The Helping Working Families Afford Child Care Act, introduced by Sens. Patty Murray (WA), Kirsten Gillibrand (NY), Jeanne Shaheen (NH), and Barbara Boxer (CA), would increase the Child and Dependent Care Tax Credit by nearly three times the current maximum benefit, and would close a loophole that leaves many low-income families ineligible.  

“Updating this tax credit to reflect the needs of families in today’s economy would be a critical step forward in terms of our larger effort to make sure working parents—dads and moms—have a fair shot,” Sen. Murray said on the Senate floor.

Murray noted that full-time child care for just one child can cost $10,000 annually, and that families below the poverty level may spend up to a third of their income on child care. In 2012, the cost of child care in the United States grew up to eight times faster than family income.

“For working parents juggling work and family obligations, access to affordable child care is a necessity,” Shaheen said in a statement. 

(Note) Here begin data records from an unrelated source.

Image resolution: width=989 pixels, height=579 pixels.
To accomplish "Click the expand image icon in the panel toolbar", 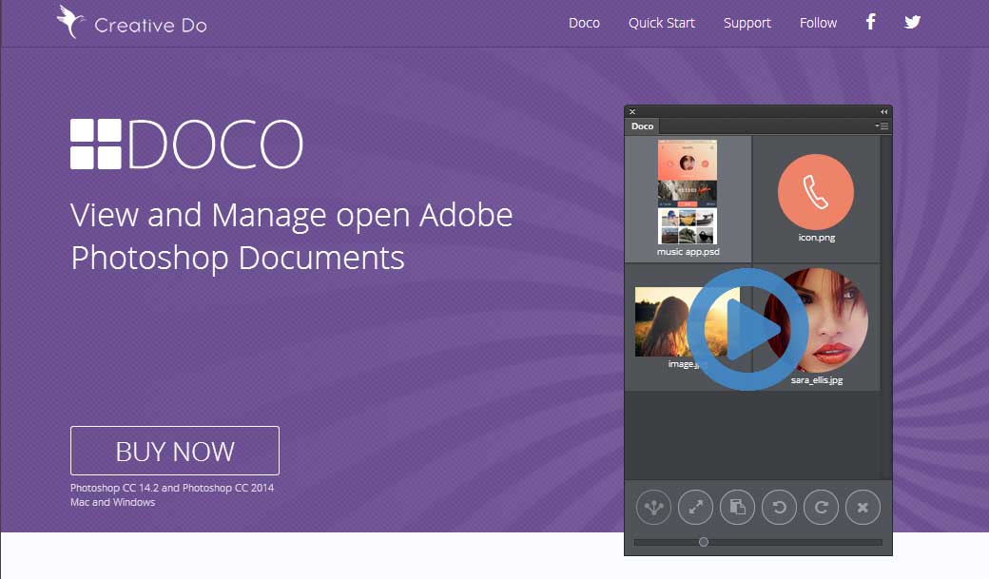I will pyautogui.click(x=695, y=507).
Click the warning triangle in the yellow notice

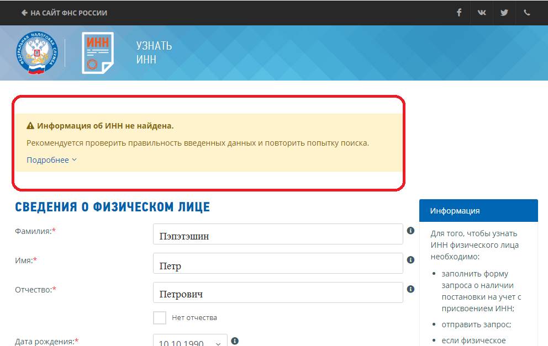tap(30, 125)
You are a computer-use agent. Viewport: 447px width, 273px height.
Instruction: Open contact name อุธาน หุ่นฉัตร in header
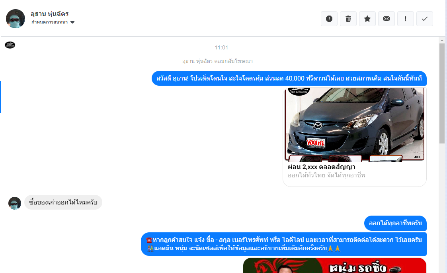(49, 14)
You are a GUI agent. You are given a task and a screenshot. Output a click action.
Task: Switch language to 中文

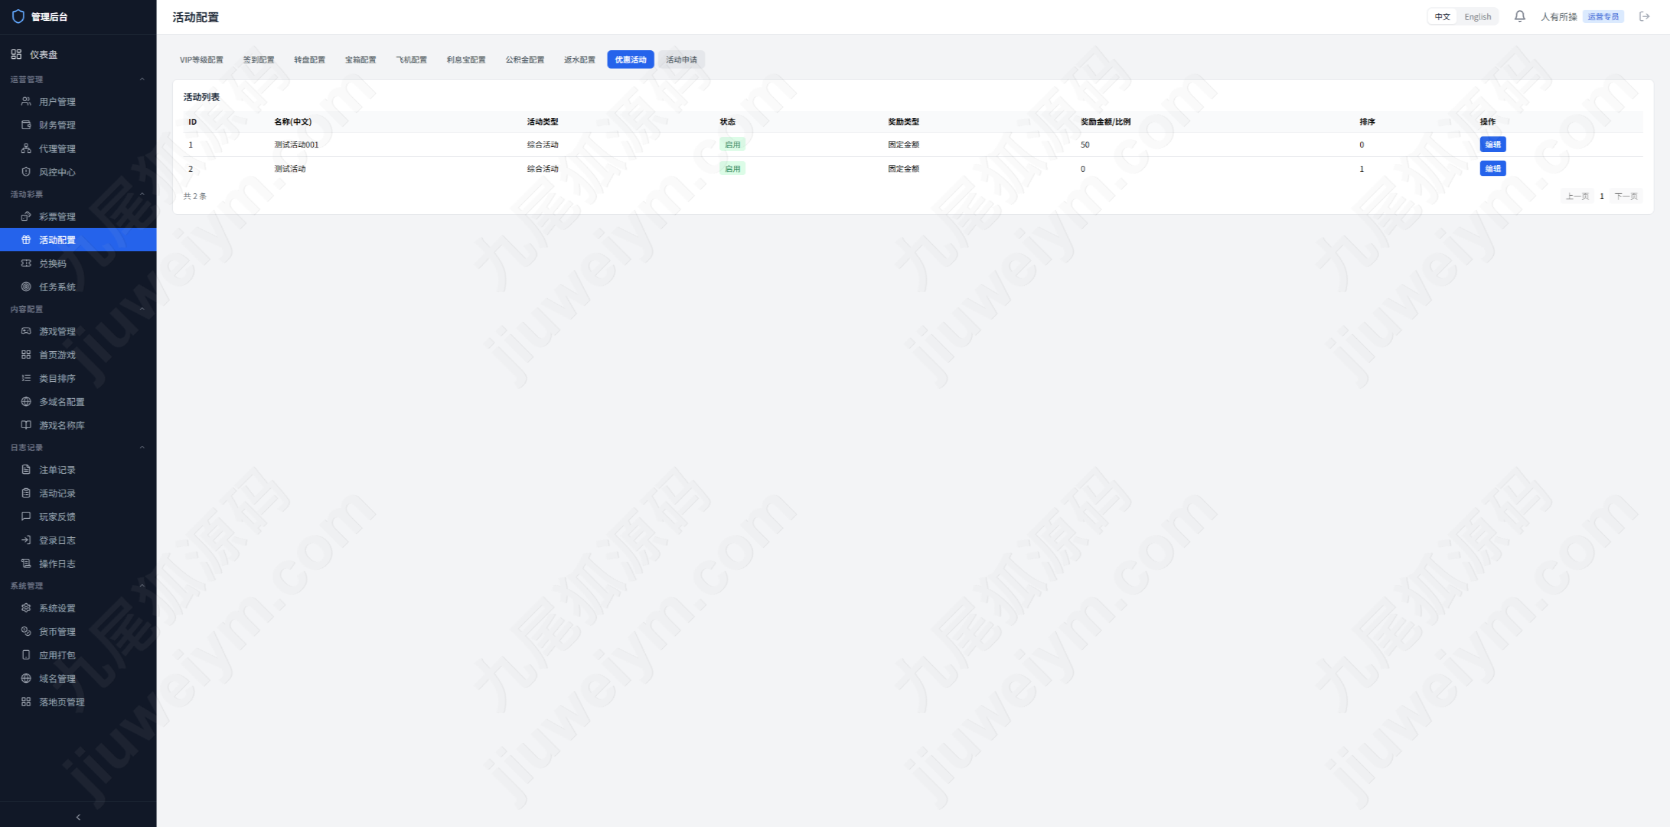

The new bill would give parents a tax credit equal to 20 percent of their child-care expenses—worth up to $1,600 for one child, or $3,200 for two or more children. Furthermore, the tax credit would be fully refundable to ensure that low-income families who pay no federal income taxes would still be eligible for the benefit. The raise would be paid for by gradually phasing out the tax credit for families earning more than $200,000, a limit that would be indexed to inflation.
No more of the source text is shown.